* _Exercise brief_: Reproduce every one of the records below verbatim, keeping each line unchanged.

* _Raw records_:
■ ■ ■
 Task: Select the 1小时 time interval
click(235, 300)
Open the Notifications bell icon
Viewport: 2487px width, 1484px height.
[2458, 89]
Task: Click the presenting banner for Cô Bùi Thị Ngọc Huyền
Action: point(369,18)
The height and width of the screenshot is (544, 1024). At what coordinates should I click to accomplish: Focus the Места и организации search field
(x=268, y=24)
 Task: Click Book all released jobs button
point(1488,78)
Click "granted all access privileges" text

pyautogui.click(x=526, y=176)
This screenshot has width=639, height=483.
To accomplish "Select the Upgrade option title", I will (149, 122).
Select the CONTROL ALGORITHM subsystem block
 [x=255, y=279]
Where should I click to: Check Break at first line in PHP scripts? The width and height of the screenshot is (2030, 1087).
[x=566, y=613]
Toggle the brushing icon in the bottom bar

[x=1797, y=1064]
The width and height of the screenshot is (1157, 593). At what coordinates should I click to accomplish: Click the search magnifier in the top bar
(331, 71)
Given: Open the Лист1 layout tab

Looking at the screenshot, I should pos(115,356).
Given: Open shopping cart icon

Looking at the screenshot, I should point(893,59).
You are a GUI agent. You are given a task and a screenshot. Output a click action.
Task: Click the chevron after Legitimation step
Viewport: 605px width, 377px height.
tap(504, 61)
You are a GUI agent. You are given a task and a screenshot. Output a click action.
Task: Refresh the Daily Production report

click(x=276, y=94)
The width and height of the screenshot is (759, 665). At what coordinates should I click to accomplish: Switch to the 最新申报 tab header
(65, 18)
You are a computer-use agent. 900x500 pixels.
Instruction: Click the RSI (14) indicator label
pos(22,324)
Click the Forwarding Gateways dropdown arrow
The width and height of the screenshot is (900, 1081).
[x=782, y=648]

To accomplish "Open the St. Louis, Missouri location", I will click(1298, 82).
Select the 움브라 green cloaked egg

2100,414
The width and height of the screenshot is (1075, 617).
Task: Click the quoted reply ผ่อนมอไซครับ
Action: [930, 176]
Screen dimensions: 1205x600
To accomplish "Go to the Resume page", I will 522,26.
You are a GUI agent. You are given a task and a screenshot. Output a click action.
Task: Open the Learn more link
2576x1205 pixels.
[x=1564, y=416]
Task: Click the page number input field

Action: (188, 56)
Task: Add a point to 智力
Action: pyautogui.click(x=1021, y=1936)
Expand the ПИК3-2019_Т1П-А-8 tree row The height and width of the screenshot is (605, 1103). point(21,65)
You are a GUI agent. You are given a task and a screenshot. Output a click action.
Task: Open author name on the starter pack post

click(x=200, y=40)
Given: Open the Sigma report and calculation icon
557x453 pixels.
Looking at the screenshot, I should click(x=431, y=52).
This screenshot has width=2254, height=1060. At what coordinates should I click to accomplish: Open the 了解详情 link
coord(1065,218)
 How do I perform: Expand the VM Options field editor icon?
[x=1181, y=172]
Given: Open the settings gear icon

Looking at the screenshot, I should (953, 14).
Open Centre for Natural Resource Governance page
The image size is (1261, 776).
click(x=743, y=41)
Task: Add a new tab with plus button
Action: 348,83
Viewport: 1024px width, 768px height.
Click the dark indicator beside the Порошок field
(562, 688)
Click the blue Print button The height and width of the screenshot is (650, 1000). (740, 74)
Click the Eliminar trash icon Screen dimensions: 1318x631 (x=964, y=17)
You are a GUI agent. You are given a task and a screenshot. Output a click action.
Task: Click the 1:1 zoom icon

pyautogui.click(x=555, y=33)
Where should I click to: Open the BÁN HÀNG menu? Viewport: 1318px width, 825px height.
■ ■ ■
* _Solution for this exercise_:
 Task: Select the 1小时 time interval
click(235, 300)
Open the Notifications bell icon
Viewport: 2487px width, 1484px height.
[2458, 89]
Task: Click the presenting banner for Cô Bùi Thị Ngọc Huyền
Action: point(369,18)
The height and width of the screenshot is (544, 1024). At what coordinates should I click to accomplish: Focus the Места и организации search field
(x=268, y=24)
 Task: Click Book all released jobs button
point(1488,78)
Click "granted all access privileges" text

pyautogui.click(x=526, y=176)
This screenshot has width=639, height=483.
To accomplish "Select the Upgrade option title", I will (149, 122).
Select the CONTROL ALGORITHM subsystem block
 [x=255, y=279]
Where should I click to: Check Break at first line in PHP scripts? The width and height of the screenshot is (2030, 1087).
[x=566, y=613]
Toggle the brushing icon in the bottom bar

[x=1797, y=1064]
The width and height of the screenshot is (1157, 593). At what coordinates should I click to accomplish: Click the search magnifier in the top bar
(331, 71)
Given: Open the Лист1 layout tab

Looking at the screenshot, I should pos(115,356).
Given: Open shopping cart icon

Looking at the screenshot, I should point(893,59).
You are a GUI agent. You are given a task and a screenshot. Output a click action.
Task: Click the chevron after Legitimation step
Viewport: 605px width, 377px height.
tap(504, 61)
You are a GUI agent. You are given a task and a screenshot. Output a click action.
Task: Refresh the Daily Production report

click(x=276, y=94)
The width and height of the screenshot is (759, 665). At what coordinates should I click to accomplish: Switch to the 最新申报 tab header
(65, 18)
You are a computer-use agent. 900x500 pixels.
Instruction: Click the RSI (14) indicator label
pos(22,324)
Click the Forwarding Gateways dropdown arrow
The width and height of the screenshot is (900, 1081).
[x=782, y=648]

To accomplish "Open the St. Louis, Missouri location", I will click(1298, 82).
Select the 움브라 green cloaked egg

2100,414
The width and height of the screenshot is (1075, 617).
Task: Click the quoted reply ผ่อนมอไซครับ
Action: [930, 176]
Screen dimensions: 1205x600
To accomplish "Go to the Resume page", I will 522,26.
You are a GUI agent. You are given a task and a screenshot. Output a click action.
Task: Open the Learn more link
2576x1205 pixels.
[x=1564, y=416]
Task: Click the page number input field

Action: (188, 56)
Task: Add a point to 智力
Action: pyautogui.click(x=1021, y=1936)
Expand the ПИК3-2019_Т1П-А-8 tree row The height and width of the screenshot is (605, 1103). point(21,65)
You are a GUI agent. You are given a task and a screenshot. Output a click action.
Task: Open author name on the starter pack post

click(x=200, y=40)
Given: Open the Sigma report and calculation icon
557x453 pixels.
Looking at the screenshot, I should click(x=431, y=52).
This screenshot has width=2254, height=1060. At what coordinates should I click to accomplish: Open the 了解详情 link
coord(1065,218)
 How do I perform: Expand the VM Options field editor icon?
[x=1181, y=172]
Given: Open the settings gear icon

Looking at the screenshot, I should (953, 14).
Open Centre for Natural Resource Governance page
The image size is (1261, 776).
click(x=743, y=41)
Task: Add a new tab with plus button
Action: 348,83
Viewport: 1024px width, 768px height.
Click the dark indicator beside the Порошок field
(562, 688)
Click the blue Print button The height and width of the screenshot is (650, 1000). (740, 74)
Click the Eliminar trash icon Screen dimensions: 1318x631 (x=964, y=17)
You are a GUI agent. You are given a task and a screenshot. Output a click action.
Task: Click the 1:1 zoom icon

pyautogui.click(x=555, y=33)
Where should I click to: Open the BÁN HÀNG menu? Viewport: 1318px width, 825px height.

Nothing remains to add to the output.